Recent events and seminars regarding the logistics and transport sector were dedicated to the many issues confronting the business. One of them has been really prominent these last months, namely the future vision of the sector and the type of strategy to be adopted in the face of the (economic) situation of the past few years, and, even more so, the position that many hauliers are still finding themselves in. Right now it is survival that takes absolute priority for many companies; the future only lies ahead.

Cooperation or steering your own course?

Again and again, discussions are about whether close cooperation with various companies, like service providers, could make a difference, especially in the long run. This was a recent issue at an ABN Amro seminar, discussed between Bart Banning of ABN Amro and Arthur van Dijk of TLN. The main point was the use of adopting long-term visions while entering into long-term relationships with different parties as well. A long-term vision, and of course the strategy required, will continue to remain essential for any company, certainly those in the transport and logistics sector.

Still, many hauliers pose the question if long-term visions really are that important. Looking back on the past five years for instance, we see many changes in the sector happening in a relatively short time. Not every company will be able (or willing) to respond to these changes and implement them overnight. Still, how could cooperation work towards a more optimistic future vision?

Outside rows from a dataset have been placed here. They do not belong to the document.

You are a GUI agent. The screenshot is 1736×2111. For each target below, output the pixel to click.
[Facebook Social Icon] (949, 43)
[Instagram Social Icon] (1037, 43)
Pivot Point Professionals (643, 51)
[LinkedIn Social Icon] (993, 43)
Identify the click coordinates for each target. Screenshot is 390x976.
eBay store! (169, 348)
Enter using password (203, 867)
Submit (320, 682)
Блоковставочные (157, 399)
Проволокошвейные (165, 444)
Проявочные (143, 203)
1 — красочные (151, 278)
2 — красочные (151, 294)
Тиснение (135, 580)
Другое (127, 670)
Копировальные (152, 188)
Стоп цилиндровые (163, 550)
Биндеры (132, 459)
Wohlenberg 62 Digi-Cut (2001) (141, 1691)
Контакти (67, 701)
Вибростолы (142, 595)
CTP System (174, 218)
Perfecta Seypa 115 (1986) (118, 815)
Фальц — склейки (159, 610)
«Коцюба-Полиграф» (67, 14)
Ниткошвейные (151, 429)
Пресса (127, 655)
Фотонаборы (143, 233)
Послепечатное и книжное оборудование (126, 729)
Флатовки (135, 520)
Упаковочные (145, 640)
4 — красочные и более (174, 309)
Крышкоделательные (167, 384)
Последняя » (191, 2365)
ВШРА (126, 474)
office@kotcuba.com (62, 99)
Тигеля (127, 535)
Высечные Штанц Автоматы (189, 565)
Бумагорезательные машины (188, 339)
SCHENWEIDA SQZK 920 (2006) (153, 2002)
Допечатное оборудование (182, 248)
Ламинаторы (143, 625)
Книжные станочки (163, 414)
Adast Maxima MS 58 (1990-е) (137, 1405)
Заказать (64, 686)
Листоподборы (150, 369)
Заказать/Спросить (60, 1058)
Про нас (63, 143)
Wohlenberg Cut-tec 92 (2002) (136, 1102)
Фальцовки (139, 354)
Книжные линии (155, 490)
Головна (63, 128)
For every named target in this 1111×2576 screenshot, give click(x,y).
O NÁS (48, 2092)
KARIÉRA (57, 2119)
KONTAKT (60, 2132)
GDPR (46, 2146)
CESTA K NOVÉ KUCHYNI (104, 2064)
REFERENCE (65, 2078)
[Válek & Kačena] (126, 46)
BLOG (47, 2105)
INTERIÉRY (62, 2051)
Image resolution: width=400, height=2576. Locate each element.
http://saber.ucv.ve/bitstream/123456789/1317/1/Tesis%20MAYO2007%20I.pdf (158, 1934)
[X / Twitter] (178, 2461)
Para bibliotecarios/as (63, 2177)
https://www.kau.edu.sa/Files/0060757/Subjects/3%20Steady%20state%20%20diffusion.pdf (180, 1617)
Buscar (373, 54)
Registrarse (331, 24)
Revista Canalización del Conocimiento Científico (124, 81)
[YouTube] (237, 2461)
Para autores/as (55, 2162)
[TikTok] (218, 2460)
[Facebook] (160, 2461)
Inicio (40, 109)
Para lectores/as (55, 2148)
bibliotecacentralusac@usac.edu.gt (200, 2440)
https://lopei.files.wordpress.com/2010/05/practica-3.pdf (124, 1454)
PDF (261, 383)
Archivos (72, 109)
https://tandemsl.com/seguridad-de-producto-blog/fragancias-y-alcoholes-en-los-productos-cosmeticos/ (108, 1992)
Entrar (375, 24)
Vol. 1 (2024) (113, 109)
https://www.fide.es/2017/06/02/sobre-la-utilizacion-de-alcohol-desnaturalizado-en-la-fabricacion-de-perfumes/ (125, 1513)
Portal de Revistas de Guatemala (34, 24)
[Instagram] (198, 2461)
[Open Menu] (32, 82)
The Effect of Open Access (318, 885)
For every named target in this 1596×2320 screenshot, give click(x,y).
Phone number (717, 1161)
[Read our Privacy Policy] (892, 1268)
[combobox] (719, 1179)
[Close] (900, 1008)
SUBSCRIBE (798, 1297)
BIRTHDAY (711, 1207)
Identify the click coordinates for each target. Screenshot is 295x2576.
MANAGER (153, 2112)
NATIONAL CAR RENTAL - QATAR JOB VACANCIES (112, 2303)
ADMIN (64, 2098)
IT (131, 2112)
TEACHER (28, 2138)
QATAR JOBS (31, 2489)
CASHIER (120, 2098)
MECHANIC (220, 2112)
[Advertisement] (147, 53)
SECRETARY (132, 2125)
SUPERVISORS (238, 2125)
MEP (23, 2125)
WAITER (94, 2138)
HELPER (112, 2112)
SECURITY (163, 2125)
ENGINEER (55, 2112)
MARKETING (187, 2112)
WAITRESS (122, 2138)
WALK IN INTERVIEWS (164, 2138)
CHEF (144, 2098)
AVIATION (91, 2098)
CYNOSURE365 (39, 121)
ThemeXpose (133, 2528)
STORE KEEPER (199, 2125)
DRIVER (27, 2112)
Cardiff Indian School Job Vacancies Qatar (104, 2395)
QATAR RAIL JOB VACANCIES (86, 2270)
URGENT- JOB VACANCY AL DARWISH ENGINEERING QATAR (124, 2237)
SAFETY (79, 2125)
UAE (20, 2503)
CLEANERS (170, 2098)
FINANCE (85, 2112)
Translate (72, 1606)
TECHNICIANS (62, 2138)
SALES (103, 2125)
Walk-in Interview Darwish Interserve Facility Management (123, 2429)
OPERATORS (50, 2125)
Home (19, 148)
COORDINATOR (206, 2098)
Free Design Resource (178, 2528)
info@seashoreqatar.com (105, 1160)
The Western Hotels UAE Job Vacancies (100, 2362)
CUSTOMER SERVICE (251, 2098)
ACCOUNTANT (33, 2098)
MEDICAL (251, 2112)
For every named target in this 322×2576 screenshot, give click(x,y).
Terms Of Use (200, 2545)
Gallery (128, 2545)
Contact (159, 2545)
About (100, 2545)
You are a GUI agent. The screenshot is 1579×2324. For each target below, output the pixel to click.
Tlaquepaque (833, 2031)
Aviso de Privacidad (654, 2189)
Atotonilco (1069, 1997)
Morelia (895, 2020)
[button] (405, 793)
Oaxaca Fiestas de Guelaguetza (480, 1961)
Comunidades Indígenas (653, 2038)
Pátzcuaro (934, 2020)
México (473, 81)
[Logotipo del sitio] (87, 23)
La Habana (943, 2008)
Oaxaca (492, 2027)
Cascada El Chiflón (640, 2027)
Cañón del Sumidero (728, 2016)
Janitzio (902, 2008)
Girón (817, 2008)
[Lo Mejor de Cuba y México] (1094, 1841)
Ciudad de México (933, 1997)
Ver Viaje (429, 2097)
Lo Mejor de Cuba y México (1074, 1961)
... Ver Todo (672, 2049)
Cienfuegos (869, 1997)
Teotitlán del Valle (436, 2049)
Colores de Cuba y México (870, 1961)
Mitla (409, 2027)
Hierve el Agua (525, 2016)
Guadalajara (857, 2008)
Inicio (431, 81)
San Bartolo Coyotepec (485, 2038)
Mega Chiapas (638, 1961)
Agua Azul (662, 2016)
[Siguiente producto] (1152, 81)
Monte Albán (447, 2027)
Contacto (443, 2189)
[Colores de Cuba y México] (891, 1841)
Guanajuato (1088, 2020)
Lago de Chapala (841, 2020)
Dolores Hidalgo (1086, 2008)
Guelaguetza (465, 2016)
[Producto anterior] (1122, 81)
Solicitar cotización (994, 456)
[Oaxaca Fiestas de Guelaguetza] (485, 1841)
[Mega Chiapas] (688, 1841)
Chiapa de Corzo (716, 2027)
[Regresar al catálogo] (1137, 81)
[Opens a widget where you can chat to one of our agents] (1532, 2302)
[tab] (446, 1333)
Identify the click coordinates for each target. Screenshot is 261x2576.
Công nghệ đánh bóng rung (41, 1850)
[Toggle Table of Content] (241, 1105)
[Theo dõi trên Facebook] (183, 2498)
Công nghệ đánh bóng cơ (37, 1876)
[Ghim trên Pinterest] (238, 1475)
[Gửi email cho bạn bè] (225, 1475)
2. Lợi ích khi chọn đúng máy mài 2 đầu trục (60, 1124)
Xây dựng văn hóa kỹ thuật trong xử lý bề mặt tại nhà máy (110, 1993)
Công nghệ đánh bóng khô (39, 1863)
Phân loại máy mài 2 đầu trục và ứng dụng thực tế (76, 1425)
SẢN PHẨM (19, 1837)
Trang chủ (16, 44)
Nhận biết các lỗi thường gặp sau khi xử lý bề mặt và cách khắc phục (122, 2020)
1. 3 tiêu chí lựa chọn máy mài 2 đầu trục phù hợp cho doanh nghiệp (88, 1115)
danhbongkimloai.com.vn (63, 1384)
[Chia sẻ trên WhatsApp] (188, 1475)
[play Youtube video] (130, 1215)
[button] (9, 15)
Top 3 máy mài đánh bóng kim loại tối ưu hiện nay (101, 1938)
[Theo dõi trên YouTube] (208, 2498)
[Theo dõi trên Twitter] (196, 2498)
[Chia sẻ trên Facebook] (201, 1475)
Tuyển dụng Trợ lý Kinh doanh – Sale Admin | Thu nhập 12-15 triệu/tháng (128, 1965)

Cooperation on the basis of mutual interest

The notion of steering your own course without involving other parties would certainly appear unworkable these days. Companies just need positive external influences to define clear objectives that fit the image of their sector. Cooperation with other parties is necessary here. While ‘cooperation’ may of course be viewed in a broad sense, small changes may also benefit the entire chain; take for instance on-charging of certain costs or interests. Active discussion and problem-solving by all parties involved may be to the advantage of the whole chain. Realising cost-cutting effects by working with a service provider will certainly contribute, as on-charged costs will decrease all over the chain. Cooperation on the basis of mutual interest will deliver a positive overall outcome. Such cooperation starts from ‘my advantage and/or interest and supporting my sector at the same time’.

Trust in the sector

Having and maintaining a certain degree of trust appears to be a foothold for many companies and will bring the strategic objectives and visions required. Strategic objectives are necessary for shaping the logistics sector in better ways and to make it future-proof. This unambiguous conclusion is also held by prof. Jack van der Veen of Nyenrode Business University in the Netherlands, as it will result in better horizontal cooperation within the chain. This may also be achieved by concluding long-term contracts instead of short-term contracts.

Be it as it may, we, on our part, have trust in the sector and we are looking out for many possibilities for further cooperation. For instance in the area of cost-cutting and efficiency, which will in the end meet in one clear objective: the common pursuit of operational excellence!